EXERCISE:
Please reproduce the entries exactly, skipping each picture.
*** Opening DATA FOR PROCESSING ***
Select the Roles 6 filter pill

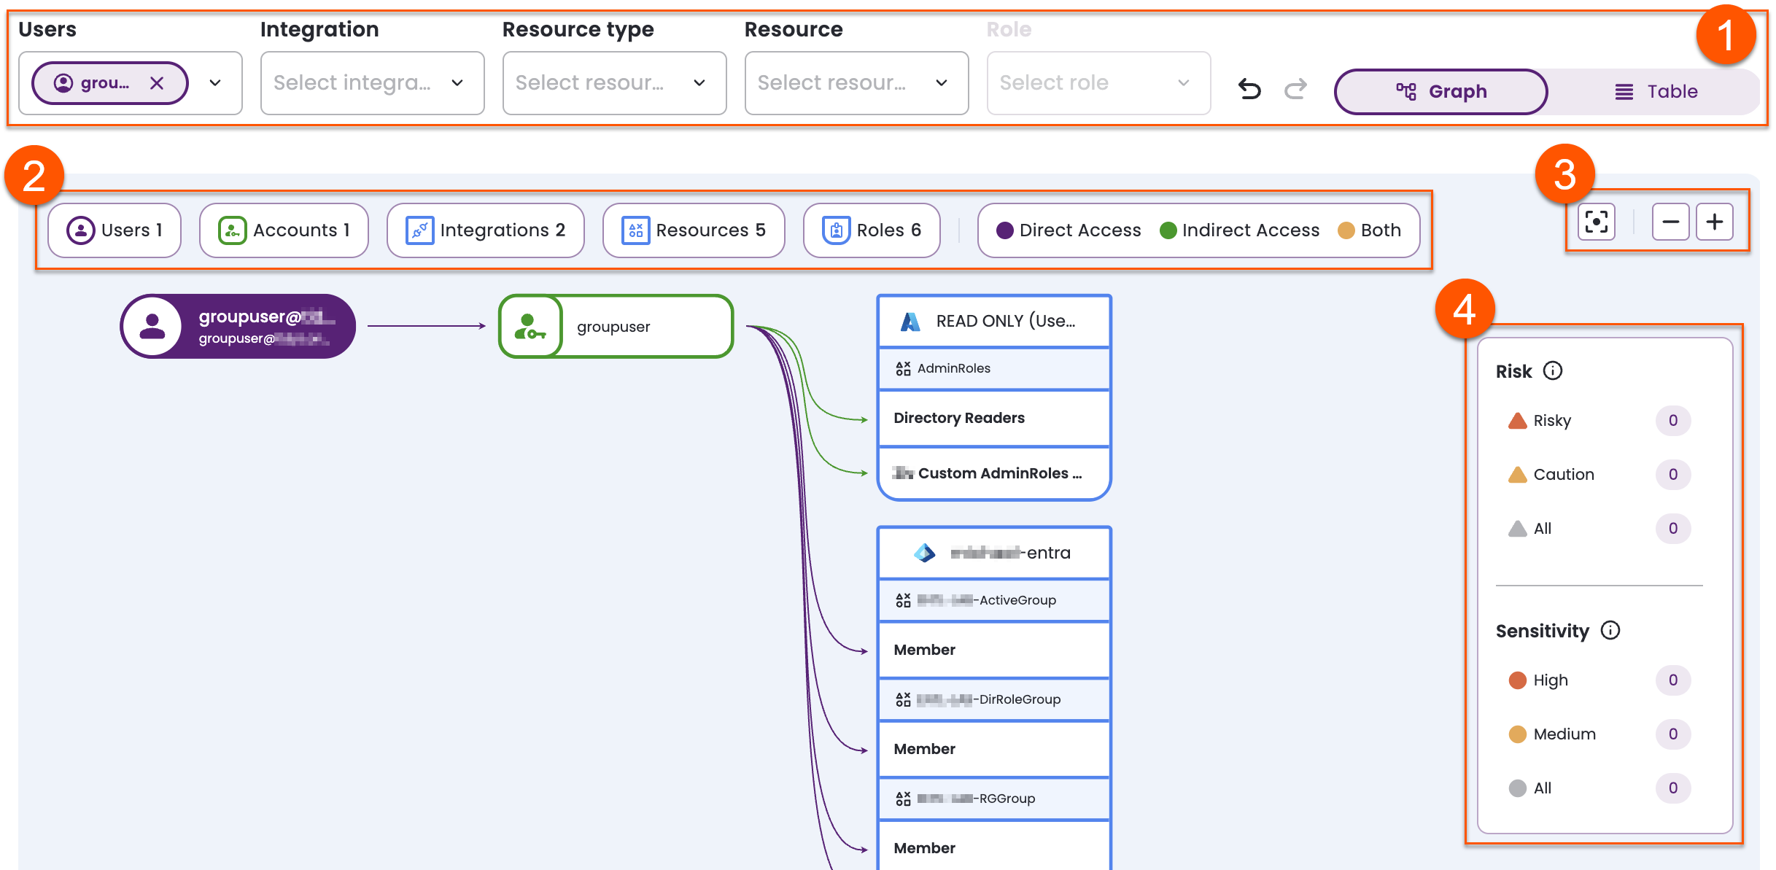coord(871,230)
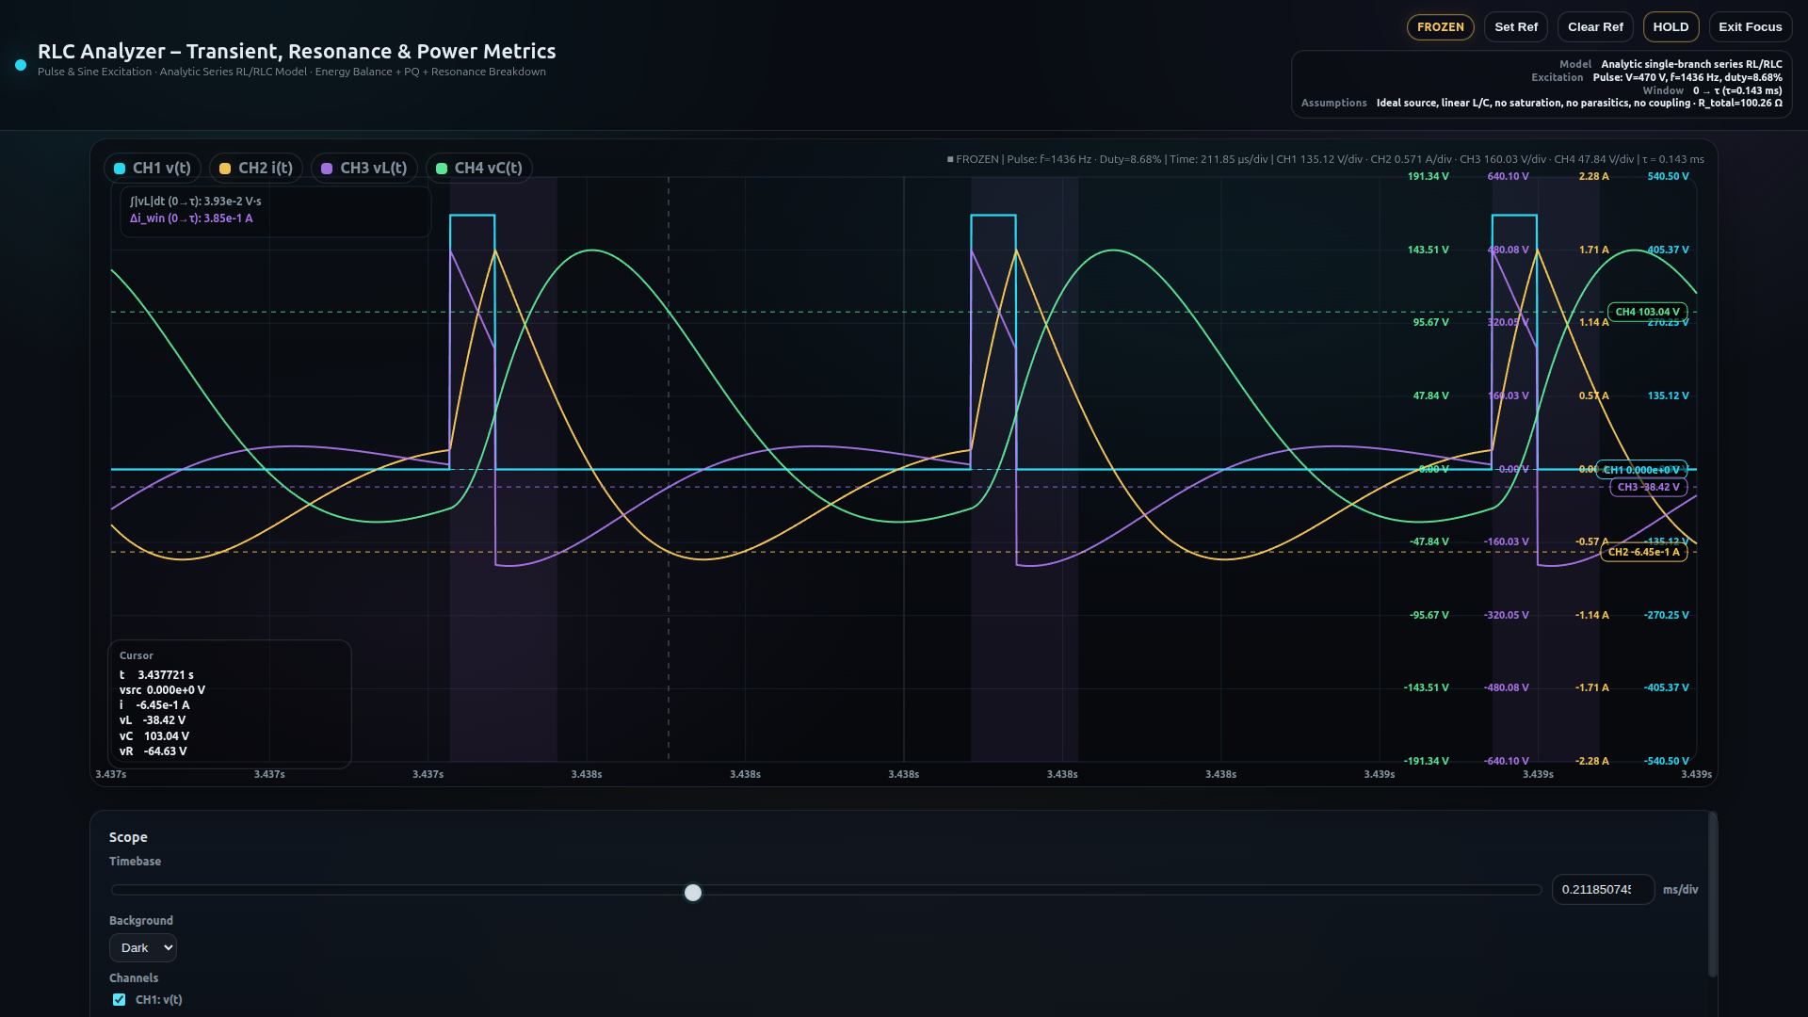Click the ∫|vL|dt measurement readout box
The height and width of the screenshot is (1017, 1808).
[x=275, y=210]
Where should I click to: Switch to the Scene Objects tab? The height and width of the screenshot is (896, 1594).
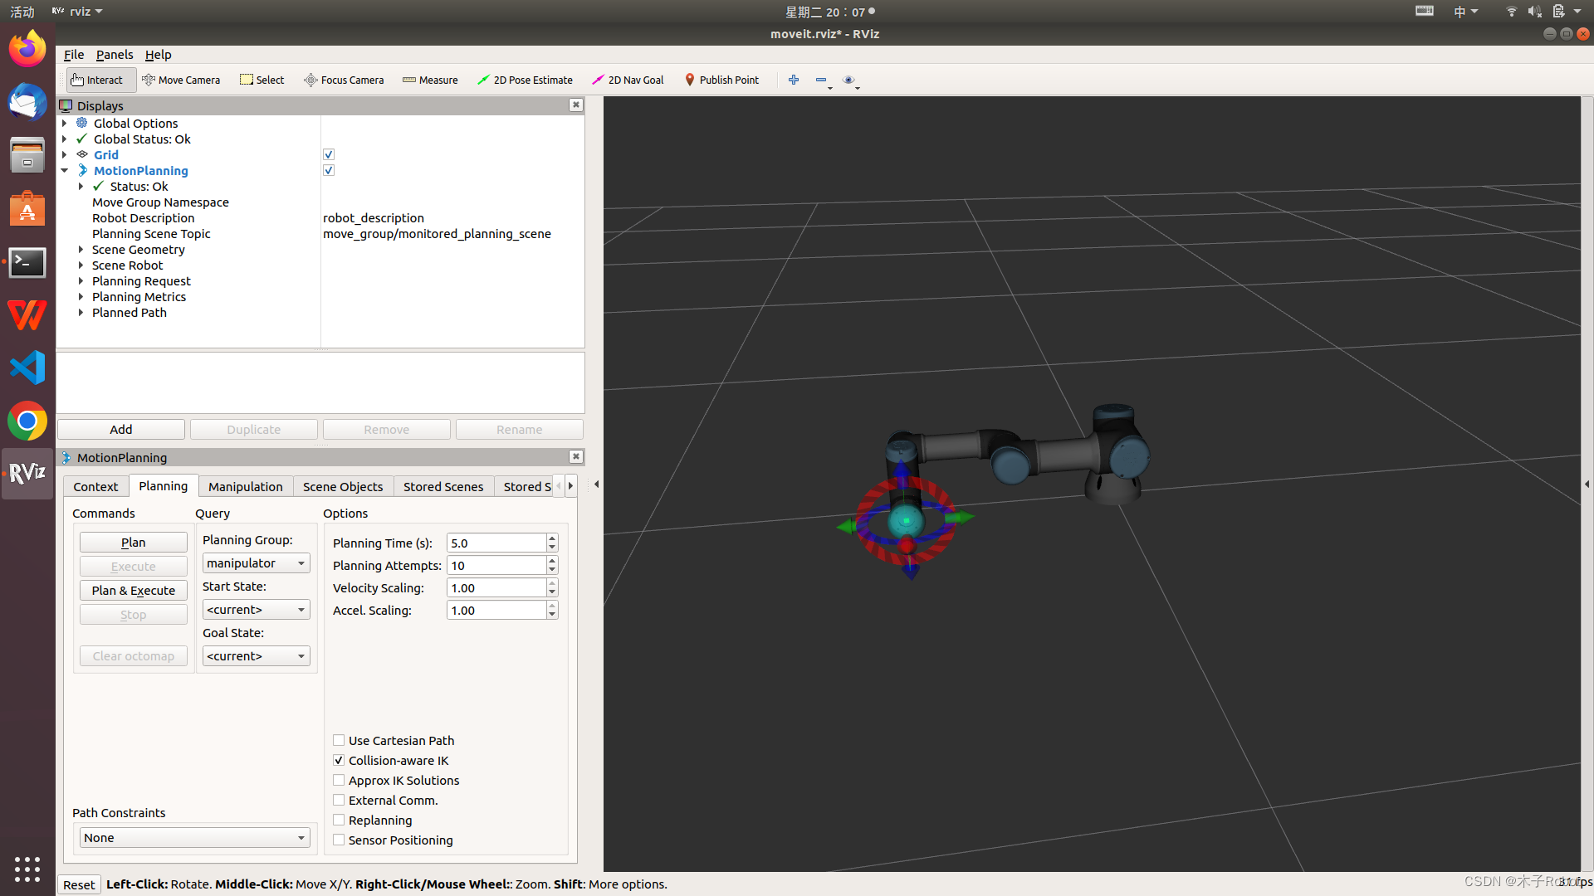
*** Closing DATA FOR PROCESSING ***
RESULT OF THE TASK:
Select the Roles 6 filter pill

coord(871,230)
Click the ∫|vL|dt measurement readout box
The height and width of the screenshot is (1017, 1808).
[x=275, y=210]
Where should I click to: Switch to the Scene Objects tab? The height and width of the screenshot is (896, 1594).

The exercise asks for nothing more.